Having identified two different prompts and that the prompts appear to work better when places after the text we can now compare the different models


The below code creates the basic configuration dictionaries for each model and then fills in the with the two different prompt messages creating a single list of all basic prompt/model configurations. It then calls all the LLM's and saves the results.
This works in series so takes a while.

In [80]:
#Create the prompt/system message using the best performing from the previous section

full_prompt = "{content_html}"+f""" \n \n """ + f"""You are an expert in post-OCR correction of documents. Using the context available from the text please recover the most likely original text from the corrupted OCR. The text is from an english newspaper in the 1800's. The text may be an advert or article and may be missing the beggining or end. Do not add any text, commentary, or lead in sentences beyond the recovered text. Do not add a title, or any introductions."""

instruct_prompt = "{content_html}"+f""" \n \n """ + f"""You are an expert in post-OCR correction of documents. Using the context available from the text please recover the most likely original text from the corrupted OCR. Do not add any text, commentary, or lead in sentences beyond the recovered text. Do not add a title, or any introductions."""

boros_basic  = "{content_html}"+f""" \n \n """ +"Correct the text"

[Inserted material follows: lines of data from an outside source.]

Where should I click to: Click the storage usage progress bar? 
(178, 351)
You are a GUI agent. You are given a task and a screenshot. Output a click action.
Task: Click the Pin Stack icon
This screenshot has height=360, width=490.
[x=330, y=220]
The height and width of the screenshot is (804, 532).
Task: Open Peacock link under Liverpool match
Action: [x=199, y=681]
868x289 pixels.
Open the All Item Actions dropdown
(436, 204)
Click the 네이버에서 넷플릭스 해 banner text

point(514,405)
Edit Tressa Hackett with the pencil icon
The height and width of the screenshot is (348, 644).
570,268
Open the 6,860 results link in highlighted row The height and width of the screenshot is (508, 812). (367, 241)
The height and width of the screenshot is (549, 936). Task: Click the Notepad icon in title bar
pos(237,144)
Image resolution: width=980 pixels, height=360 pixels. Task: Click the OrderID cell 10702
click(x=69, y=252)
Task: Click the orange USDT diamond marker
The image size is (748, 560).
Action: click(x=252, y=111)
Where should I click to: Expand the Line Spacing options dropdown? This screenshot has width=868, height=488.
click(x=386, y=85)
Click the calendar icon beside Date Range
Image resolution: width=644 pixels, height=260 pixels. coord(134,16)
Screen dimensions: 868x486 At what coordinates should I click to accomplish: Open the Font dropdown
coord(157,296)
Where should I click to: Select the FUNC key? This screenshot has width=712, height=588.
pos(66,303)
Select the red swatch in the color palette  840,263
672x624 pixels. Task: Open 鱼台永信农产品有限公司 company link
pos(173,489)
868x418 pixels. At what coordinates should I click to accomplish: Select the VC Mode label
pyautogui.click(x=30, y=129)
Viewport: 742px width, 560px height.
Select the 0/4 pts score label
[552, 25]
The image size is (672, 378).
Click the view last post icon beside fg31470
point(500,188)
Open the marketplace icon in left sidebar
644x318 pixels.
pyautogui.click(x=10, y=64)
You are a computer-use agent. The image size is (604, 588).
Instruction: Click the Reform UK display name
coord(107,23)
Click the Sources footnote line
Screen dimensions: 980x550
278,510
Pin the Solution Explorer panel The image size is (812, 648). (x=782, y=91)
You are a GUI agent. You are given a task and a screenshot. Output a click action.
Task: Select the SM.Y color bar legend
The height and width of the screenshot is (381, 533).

boros_complex  ="{content_html}"+f""" \n \n """ + f"""Please assist with reviewing and correcting errors in texts produced by automatic transcription (OCR) of historical documents.
Your task is to carefully examine the following text and correct any mistakes introduced by the OCR software. 
Do not write anything else than the corrected text."""

In [81]:
groq_alt_endpoint = {'alt_endpoint':{'base_url':'https://api.groq.com/openai/v1',
                     'api_key':os.getenv("GROQ_API_KEY")}}

basic_model_configs = pd.DataFrame({
    'get_response_func': [get_response_openai, get_response_openai, get_response_anthropic, get_response_anthropic, 
                          get_response_openai, get_response_openai, get_response_openai], 
    'engine': ['gpt-3.5-turbo', 'gpt-4-turbo-preview', "claude-3-haiku-20240307", "claude-3-opus-20240229", 
               'mixtral-8x7b-32768', 'llama2-70b-4096', 'gemma-7b-it'],
    'additional_args': [
        {}, {}, {}, {}, 
        groq_alt_endpoint, 
        groq_alt_endpoint, 
        groq_alt_endpoint
    ]
})

base_model_configs= []

for index, row in basic_model_configs.iterrows():
    #modify the response name for the type
    row['additional_args']['response_name'] = 'full_'
    base_model_configs.append(

        create_config_dict_func(
    get_response_func = row['get_response_func'],
    rate_limiter = RateLimiter(40000),
    engine = row['engine'],
    system_message_template = "",
    prompt_template =  full_prompt,
    additional_args=row['additional_args']
    )

    )

nosm_model_configs = []

for index, row in basic_model_configs.iterrows():
    #modify the response name for the type
    row['additional_args']['response_name'] = 'instruct_' 
    nosm_model_configs.append(

        create_config_dict_func(
    get_response_func = row['get_response_func'],
    rate_limiter = RateLimiter(40000),
    engine = row['engine'],
    system_message_template = "",
    prompt_template =  instruct_prompt ,
    additional_args=row['additional_args']
    )

    )

boros_list = [create_config_dict_func(
    get_response_func = get_response_openai,
    rate_limiter = RateLimiter(40000),
    engine = 'gpt-4-turbo-preview',
    system_message_template = "",
    prompt_template =  boros_complex ,
    additional_args={"response_name":"boros_complex_"}
),

create_config_dict_func(
    get_response_func = get_response_openai,
    rate_limiter = RateLimiter(40000),
    engine = 'gpt-4-turbo-preview',
    system_message_template = "",
    prompt_template =  boros_basic ,
    additional_args={"response_name":"boros_basic_"}
),

create_config_dict_func(
    get_response_func = get_response_anthropic,
    rate_limiter = RateLimiter(40000),
    engine = "claude-3-opus-20240229",
    system_message_template = "",
    prompt_template =  boros_basic ,
    additional_args={"response_name":"boros_complex_"}
)]




model_configs = base_model_configs + nosm_model_configs + boros_list

compare_request_configurations(dev_data_df, model_configs, folder_path='./data/dev_corrected_base')
    

In [82]:
corrected_folder = './data/dev_corrected_base'

performance_eval =  evaluate_correction_performance_folders(corrected_folder, dev_transcripts, wer, cer)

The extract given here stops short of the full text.